As part of his guilty plea, Franco acknowledged his membership in the criminal enterprise and his agreement with others to undertake at least two racketeering acts in furtherance of the enterprise. Specifically, Franco acknowledged that he committed mail and wire fraud by overbilling customers of a waste transfer station that he controlled in West Nyack, New York. He also acknowledged that he and his associates transported large volumes of stolen cardboard across state lines.

As for previous run-ins with the law, Franco pleaded guilty in the early 1980s after he was nabbed as part of a case brought against the Trade Waste Association. Franco avoided prison bars, receiving instead six months of work release and a fine.

Nabbed again in 1998, he was given nine months in jail—again on a work release program—and paid fines and restitution totaling around $11.5 million after pleading guilty to corporate misconduct. He and his sons had been charged with racketeering for bilking New Jersey State and Bergen County out of millions by shipping trash to out-of-state landfills. Franco and his sons were barred from the waste hauling industry because of this case, which also compelled them to let go of the reins of what had been a $100 million empire (at least as far as the paperwork was concerned).

Franco's name arose in Mafia discussions caught on tape by the FBI. The recordings were played during the 1995 prosecution of John Stanfa, the John Gotti-allied former boss of the Philadelphia crime family who was in a shooting war against Joseph (Skinny Joey) Merlino's mob faction, and who went away for life.

Ron Previte, Sal Avena, John Stanfa
From left: Ron Previte, Sal Avena (lawyer), John Stanfa



The recordings resulted from a bug that had been planted in the Camden, New Jersey, law offices of Sal Avena in an attempt to catch Stanfa on tape. The thinking was that Stanfa used his lawyer's office to talk mob business. That thinking was correct, Stanfa did. 

The Feds caught more than Stanfa on the tape.

For example, Colombo capo Salvatore Profaci—whose son was married to Avena's daughter—was recorded saying various things in the law office. He was recorded telling Stanfa that "Victor Orena is a gentleman, beautiful person, very, very capable, very, very qualified, level-headed. Carmine Persico's losing his mind." At the time,  then-Colombo acting boss Orena was seeking to dethrone Persico.

In some recordings, Carmine Franco was the topic. At the time there was a legal dispute between Franco and Avena, who were partners in a Philadelphia-based trash company. In 1992, Avena sued Franco in federal court in Philadelphia, alleging that Franco was defrauding the company. Franco countersued. (Louis Divita, who wrote A Wiser Guy, worked for Carmine Franco at AAA Waste and Recycling, which was the name of the company that the Avena-Franco dispute had to do with.)

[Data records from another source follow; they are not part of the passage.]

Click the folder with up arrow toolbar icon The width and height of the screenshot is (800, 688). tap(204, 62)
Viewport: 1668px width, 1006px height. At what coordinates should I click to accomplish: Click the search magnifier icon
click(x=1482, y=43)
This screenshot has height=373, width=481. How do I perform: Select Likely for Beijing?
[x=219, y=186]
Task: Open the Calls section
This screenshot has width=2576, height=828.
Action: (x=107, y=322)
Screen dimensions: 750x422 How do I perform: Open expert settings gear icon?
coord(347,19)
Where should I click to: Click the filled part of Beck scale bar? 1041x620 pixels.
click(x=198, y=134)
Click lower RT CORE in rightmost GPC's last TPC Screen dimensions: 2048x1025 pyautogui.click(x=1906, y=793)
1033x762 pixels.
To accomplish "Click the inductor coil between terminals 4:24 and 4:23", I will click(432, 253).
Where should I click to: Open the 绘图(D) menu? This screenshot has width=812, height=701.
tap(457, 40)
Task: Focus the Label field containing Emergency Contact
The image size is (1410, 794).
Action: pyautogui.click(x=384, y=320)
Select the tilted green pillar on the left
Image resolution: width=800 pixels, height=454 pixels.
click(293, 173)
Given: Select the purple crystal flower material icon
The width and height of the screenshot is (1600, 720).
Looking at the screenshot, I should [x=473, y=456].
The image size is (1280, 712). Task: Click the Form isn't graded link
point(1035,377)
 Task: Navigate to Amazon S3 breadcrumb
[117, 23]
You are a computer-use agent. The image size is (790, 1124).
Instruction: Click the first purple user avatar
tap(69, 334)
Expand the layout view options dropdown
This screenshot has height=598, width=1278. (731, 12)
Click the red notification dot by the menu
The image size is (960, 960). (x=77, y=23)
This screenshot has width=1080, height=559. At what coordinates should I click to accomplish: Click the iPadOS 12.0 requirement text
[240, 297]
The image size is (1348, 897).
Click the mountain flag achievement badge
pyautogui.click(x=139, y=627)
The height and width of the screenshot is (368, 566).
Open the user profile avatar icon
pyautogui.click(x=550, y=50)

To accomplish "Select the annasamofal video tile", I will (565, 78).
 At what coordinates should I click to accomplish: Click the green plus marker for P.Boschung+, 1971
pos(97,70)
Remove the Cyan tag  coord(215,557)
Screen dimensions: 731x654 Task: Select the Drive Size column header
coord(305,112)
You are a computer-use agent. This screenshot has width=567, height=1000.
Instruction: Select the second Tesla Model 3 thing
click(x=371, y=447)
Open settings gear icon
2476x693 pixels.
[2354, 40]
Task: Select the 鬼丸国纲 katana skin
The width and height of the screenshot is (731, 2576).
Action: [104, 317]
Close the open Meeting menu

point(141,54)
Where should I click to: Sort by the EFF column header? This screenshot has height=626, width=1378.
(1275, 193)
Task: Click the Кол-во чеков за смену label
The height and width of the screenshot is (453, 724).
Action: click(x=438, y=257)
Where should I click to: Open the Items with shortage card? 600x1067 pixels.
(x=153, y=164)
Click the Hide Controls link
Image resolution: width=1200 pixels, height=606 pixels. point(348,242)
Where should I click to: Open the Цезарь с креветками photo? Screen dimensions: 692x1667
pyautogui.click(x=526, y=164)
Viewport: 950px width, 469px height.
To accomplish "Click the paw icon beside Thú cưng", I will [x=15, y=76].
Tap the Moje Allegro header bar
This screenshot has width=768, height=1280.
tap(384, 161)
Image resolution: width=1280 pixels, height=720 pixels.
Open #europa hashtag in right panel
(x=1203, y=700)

Profaci was recorded telling Avena certain facts of life. Franco, he said, was a "goodfella" (though of course Franco was not a goodfella, he was an associate.)

Profaci warned Avena that he should seriously reconsider his lawsuit.

"We're all gonna get hurt," Profaci said. The Genovese family was "too powerful to cross."

Profaci said that the bosses in New York wanted the matter between Avena and Franco settled "in the court of honor'' rather than "the court of law.''

"By blowing Carmine out of the water, we are destroying their number-one earner in the whole organization,'' Profaci told Avena.

In another discussion, after listening to Avena protest about his rights to use the courts to protect his financial interests, Profaci told him:

"Goodfellas don't sue goodfellas. Goodfellas kill goodfellas.''

Avena and Franco entered into an out-of-court settlement shortly afterward.